* [EXERCISE REQUIREMENTS]:
Everything in the listing below from the line containing "ΚΑΥΤΗ ΑΦΡΟΔΙΤΗ 6948945529 (26, 2448)" through the line containing "[yourAngel-300×250-1] (36, 1022)" must be repeated exactly; the remaining lines are not wanted.

* [EXERCISE DATA]:
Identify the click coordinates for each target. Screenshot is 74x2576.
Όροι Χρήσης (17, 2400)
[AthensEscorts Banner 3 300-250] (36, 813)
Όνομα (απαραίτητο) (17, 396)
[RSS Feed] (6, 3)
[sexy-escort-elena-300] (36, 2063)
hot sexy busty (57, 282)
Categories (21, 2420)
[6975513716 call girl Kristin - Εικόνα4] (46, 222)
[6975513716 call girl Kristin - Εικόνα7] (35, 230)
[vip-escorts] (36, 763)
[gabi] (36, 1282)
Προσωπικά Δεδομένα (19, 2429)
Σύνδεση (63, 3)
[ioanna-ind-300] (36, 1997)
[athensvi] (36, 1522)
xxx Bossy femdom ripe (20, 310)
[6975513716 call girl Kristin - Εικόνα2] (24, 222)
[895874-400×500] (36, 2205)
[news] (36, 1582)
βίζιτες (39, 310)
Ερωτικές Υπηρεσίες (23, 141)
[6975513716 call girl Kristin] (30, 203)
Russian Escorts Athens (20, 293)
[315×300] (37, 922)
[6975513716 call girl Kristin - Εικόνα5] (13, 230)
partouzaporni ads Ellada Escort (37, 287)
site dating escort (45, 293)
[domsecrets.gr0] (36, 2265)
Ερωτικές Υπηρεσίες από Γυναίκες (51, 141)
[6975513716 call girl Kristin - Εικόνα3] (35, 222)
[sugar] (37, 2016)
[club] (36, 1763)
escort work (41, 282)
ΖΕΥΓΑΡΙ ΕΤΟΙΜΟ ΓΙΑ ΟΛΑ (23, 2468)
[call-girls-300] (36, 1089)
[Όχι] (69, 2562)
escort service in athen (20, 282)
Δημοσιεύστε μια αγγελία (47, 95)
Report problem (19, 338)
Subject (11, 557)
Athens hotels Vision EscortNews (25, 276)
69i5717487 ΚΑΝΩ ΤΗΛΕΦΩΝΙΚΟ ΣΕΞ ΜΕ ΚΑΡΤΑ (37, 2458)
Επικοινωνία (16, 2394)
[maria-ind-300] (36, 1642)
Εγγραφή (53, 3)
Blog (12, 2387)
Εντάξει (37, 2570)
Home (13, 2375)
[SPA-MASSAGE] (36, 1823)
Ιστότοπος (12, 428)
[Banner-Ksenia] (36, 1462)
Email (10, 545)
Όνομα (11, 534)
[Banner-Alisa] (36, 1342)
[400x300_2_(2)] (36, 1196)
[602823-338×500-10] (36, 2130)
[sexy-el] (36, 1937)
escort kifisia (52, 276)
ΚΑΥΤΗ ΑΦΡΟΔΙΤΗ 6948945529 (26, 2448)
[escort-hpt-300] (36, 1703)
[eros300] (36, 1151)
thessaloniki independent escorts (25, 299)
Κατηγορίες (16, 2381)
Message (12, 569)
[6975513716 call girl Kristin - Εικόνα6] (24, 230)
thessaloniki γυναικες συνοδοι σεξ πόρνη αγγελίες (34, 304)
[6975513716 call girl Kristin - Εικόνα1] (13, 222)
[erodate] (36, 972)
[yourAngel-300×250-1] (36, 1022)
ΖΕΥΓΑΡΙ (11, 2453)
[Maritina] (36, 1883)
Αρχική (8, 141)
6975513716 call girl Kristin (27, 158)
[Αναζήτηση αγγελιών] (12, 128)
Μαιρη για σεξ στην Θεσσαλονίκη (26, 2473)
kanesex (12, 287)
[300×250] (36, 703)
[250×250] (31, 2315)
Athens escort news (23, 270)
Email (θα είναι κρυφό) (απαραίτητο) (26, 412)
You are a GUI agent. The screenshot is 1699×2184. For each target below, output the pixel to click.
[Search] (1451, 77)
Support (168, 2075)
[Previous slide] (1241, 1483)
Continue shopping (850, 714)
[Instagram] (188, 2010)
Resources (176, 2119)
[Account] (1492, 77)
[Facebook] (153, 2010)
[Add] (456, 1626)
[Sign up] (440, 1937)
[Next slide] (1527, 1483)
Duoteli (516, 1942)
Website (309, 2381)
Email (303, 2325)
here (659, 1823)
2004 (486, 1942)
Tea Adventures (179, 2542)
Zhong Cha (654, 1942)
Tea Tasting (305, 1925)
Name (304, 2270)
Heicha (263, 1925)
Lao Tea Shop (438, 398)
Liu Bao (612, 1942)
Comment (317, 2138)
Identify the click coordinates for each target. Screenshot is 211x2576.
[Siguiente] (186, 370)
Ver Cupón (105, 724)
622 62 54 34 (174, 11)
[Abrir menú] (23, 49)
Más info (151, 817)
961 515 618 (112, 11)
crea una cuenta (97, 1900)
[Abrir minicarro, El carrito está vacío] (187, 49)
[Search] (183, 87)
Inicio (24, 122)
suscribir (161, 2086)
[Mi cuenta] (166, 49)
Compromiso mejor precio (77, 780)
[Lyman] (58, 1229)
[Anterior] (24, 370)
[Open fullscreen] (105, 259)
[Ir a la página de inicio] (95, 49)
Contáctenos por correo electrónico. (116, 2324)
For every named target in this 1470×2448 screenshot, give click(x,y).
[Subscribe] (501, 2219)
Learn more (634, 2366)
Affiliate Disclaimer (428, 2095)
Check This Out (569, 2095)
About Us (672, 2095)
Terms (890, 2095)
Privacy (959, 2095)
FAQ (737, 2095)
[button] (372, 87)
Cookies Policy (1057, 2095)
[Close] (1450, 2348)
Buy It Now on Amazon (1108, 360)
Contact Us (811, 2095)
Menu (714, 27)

* [SOLVED EXERCISE]:
ΚΑΥΤΗ ΑΦΡΟΔΙΤΗ 6948945529 (26, 2448)
[escort-hpt-300] (36, 1703)
[eros300] (36, 1151)
thessaloniki independent escorts (25, 299)
Κατηγορίες (16, 2381)
Message (12, 569)
[6975513716 call girl Kristin - Εικόνα6] (24, 230)
thessaloniki γυναικες συνοδοι σεξ πόρνη αγγελίες (34, 304)
[6975513716 call girl Kristin - Εικόνα1] (13, 222)
[erodate] (36, 972)
[yourAngel-300×250-1] (36, 1022)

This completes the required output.